The forenoon was not half gone, but Shagbark decided that the party should rest until after the midday meal. As has been explained, there was no need of haste, and the occasional halts did the oxen and horses good. They could crop the grass at their leisure, and though capable of long continued strain, the cessation was none the less grateful to the patient, plodding animals.
Shagbark dressed and roasted the two carcasses. No chef could have done the work better. The odor of the broiling meat whetted every appetite and the meal was one of the most satisfying of which they had partaken since crossing the Missouri. Enough “fragments” remained to serve quite well for a lighter feast, and they were carefully laid aside for that purpose. It was about two o’clock when the yokes were adjusted to the necks of the oxen, the horsemen swung into their saddles, and the cavalcade headed for Fort Laramie, on the other side of the mountain spur which bears the latter half of that name.

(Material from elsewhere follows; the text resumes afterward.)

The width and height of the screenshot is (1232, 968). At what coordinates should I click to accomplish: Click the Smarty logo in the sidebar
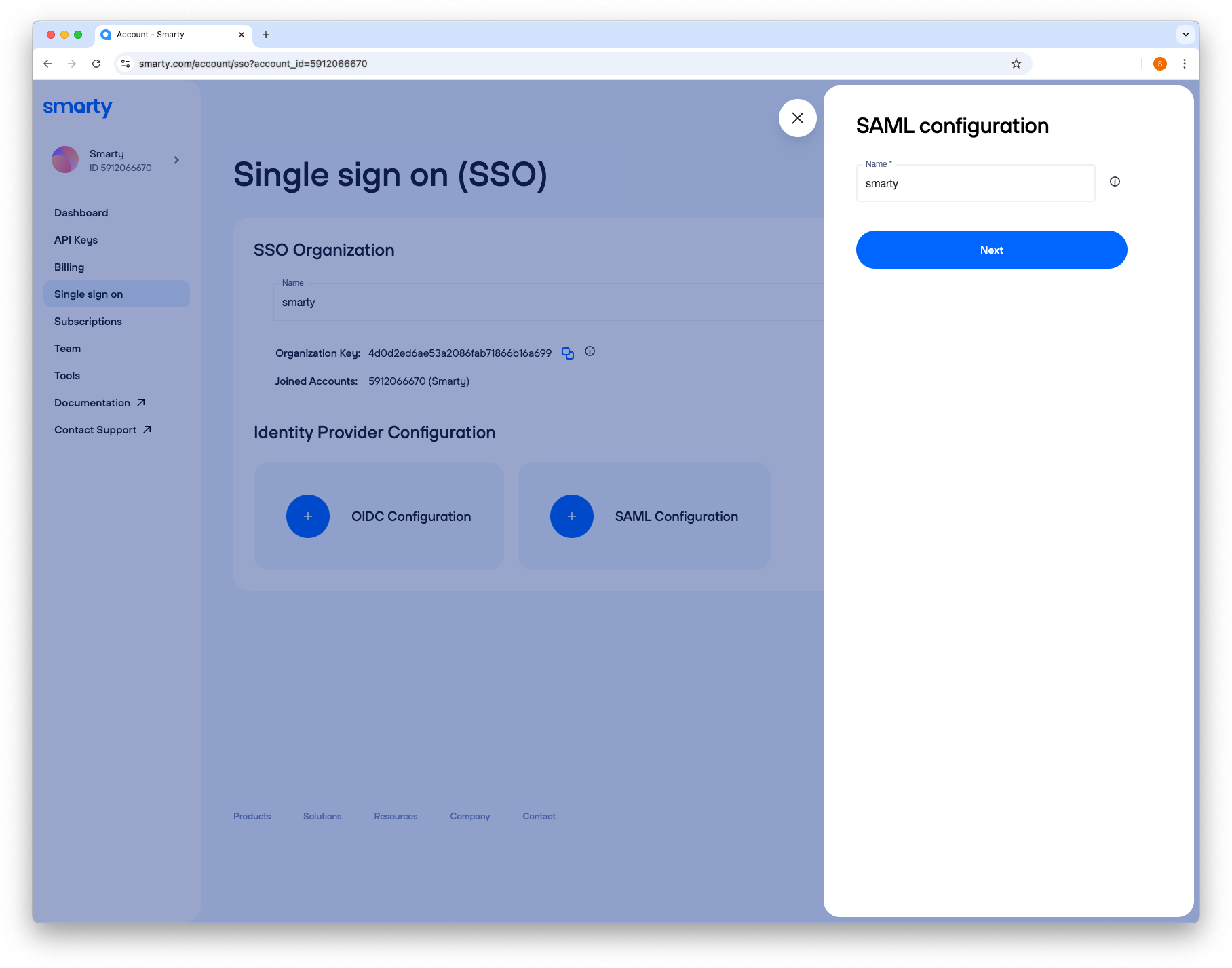pos(77,107)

From the saddle, Alden Payne scrutinized the country to the north, the west and the south. He was searching for the company with which his enemy Ross Brandley was traveling. His one regret was that the antelope hunt had lessened the probability of meeting that combative young man. Like many a mistaken youth, Alden was sure he could not be happy until he had evened up matters between them.
“He nearly knocked me over in the first place,” reflected the youth for the hundredth time, “and when I protested, he insulted me, put up his fists, and got in a blow. What roils me,” added Alden to himself, with a flash of the eye and a compression of the lips, “is that he must have taken my politeness last night for fear of him. If I had only known who he was, I should have said something that would have made his cheeks tingle. It will be strange if we miss each other, for we are both anxious to meet, and, after all, there can’t be so very many miles between us.”
Far ahead towered the Laramie range, the peaks, softened by the intervening miles, gradually taking on a clearer view, as the separating distance was lessened. To the northward country was undulating or level, mostly covered with the billowy, succulent lush grass, which makes the region one of the finest grazing grounds in the world.
Halting Firebug, so that his gait should not interfere with his sight, the young man studied the outlook in that direction. He was thus employed when Shagbark drew rein beside him.
“Wal, younker, what do ye make of it?”
“It seems to me,” replied Alden, lowering the binocular, “that I can see a faint, bluish shadowy outline of something in the horizon. Is it a mountain range?”
“That’s what it is,” said Shagbark; “ye’re looking at the Medicine Bow Mountains, which lay a good many miles south; afore long they’ll fade out of yer sight; see anything else?”